Collected data entries:
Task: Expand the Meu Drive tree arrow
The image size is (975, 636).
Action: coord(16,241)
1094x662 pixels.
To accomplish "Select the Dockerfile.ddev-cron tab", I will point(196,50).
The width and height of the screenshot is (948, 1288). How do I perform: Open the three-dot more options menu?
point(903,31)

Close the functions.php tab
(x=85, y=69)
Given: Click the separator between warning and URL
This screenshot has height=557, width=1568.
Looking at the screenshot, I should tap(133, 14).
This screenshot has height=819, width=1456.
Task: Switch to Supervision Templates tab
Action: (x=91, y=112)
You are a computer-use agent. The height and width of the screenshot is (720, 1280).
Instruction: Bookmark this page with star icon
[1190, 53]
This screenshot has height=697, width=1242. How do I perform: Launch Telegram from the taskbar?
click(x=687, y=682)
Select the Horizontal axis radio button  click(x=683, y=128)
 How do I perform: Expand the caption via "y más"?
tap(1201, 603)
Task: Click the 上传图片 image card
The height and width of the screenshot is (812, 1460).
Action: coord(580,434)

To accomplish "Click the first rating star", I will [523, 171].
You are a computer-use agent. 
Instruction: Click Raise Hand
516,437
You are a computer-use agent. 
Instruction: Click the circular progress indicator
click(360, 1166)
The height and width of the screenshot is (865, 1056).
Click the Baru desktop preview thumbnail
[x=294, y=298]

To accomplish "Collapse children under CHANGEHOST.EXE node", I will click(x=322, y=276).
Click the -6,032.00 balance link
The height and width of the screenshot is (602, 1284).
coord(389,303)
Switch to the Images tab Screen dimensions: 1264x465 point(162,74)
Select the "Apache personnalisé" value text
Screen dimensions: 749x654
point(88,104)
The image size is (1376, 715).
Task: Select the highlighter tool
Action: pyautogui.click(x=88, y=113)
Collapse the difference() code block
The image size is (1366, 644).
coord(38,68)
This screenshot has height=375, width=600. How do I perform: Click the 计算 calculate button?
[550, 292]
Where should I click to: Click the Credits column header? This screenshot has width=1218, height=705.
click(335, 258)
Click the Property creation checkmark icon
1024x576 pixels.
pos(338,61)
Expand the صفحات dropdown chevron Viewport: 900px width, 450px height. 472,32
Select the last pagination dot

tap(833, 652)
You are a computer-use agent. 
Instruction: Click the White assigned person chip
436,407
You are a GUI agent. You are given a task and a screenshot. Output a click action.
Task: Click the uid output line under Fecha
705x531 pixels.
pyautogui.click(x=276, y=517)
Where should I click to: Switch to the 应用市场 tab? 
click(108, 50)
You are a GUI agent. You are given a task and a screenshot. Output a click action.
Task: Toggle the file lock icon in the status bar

TASK GOAL: All of the records above should be copied exactly.

ANSWER BOX:
Task: Expand the Meu Drive tree arrow
The image size is (975, 636).
Action: coord(16,241)
1094x662 pixels.
To accomplish "Select the Dockerfile.ddev-cron tab", I will point(196,50).
The width and height of the screenshot is (948, 1288). How do I perform: Open the three-dot more options menu?
point(903,31)

Close the functions.php tab
(x=85, y=69)
Given: Click the separator between warning and URL
This screenshot has height=557, width=1568.
Looking at the screenshot, I should tap(133, 14).
This screenshot has height=819, width=1456.
Task: Switch to Supervision Templates tab
Action: (x=91, y=112)
You are a computer-use agent. The height and width of the screenshot is (720, 1280).
Instruction: Bookmark this page with star icon
[1190, 53]
This screenshot has height=697, width=1242. How do I perform: Launch Telegram from the taskbar?
click(x=687, y=682)
Select the Horizontal axis radio button  click(x=683, y=128)
 How do I perform: Expand the caption via "y más"?
tap(1201, 603)
Task: Click the 上传图片 image card
The height and width of the screenshot is (812, 1460).
Action: coord(580,434)

To accomplish "Click the first rating star", I will [523, 171].
You are a computer-use agent. 
Instruction: Click Raise Hand
516,437
You are a computer-use agent. 
Instruction: Click the circular progress indicator
click(360, 1166)
The height and width of the screenshot is (865, 1056).
Click the Baru desktop preview thumbnail
[x=294, y=298]

To accomplish "Collapse children under CHANGEHOST.EXE node", I will click(x=322, y=276).
Click the -6,032.00 balance link
The height and width of the screenshot is (602, 1284).
coord(389,303)
Switch to the Images tab Screen dimensions: 1264x465 point(162,74)
Select the "Apache personnalisé" value text
Screen dimensions: 749x654
point(88,104)
The image size is (1376, 715).
Task: Select the highlighter tool
Action: pyautogui.click(x=88, y=113)
Collapse the difference() code block
The image size is (1366, 644).
coord(38,68)
This screenshot has height=375, width=600. How do I perform: Click the 计算 calculate button?
[550, 292]
Where should I click to: Click the Credits column header? This screenshot has width=1218, height=705.
click(335, 258)
Click the Property creation checkmark icon
1024x576 pixels.
pos(338,61)
Expand the صفحات dropdown chevron Viewport: 900px width, 450px height. 472,32
Select the last pagination dot

tap(833, 652)
You are a computer-use agent. 
Instruction: Click the White assigned person chip
436,407
You are a GUI agent. You are given a task and a screenshot. Output a click action.
Task: Click the uid output line under Fecha
705x531 pixels.
pyautogui.click(x=276, y=517)
Where should I click to: Switch to the 应用市场 tab? 
click(108, 50)
You are a GUI agent. You are given a task and a screenshot. Output a click action.
Task: Toggle the file lock icon in the status bar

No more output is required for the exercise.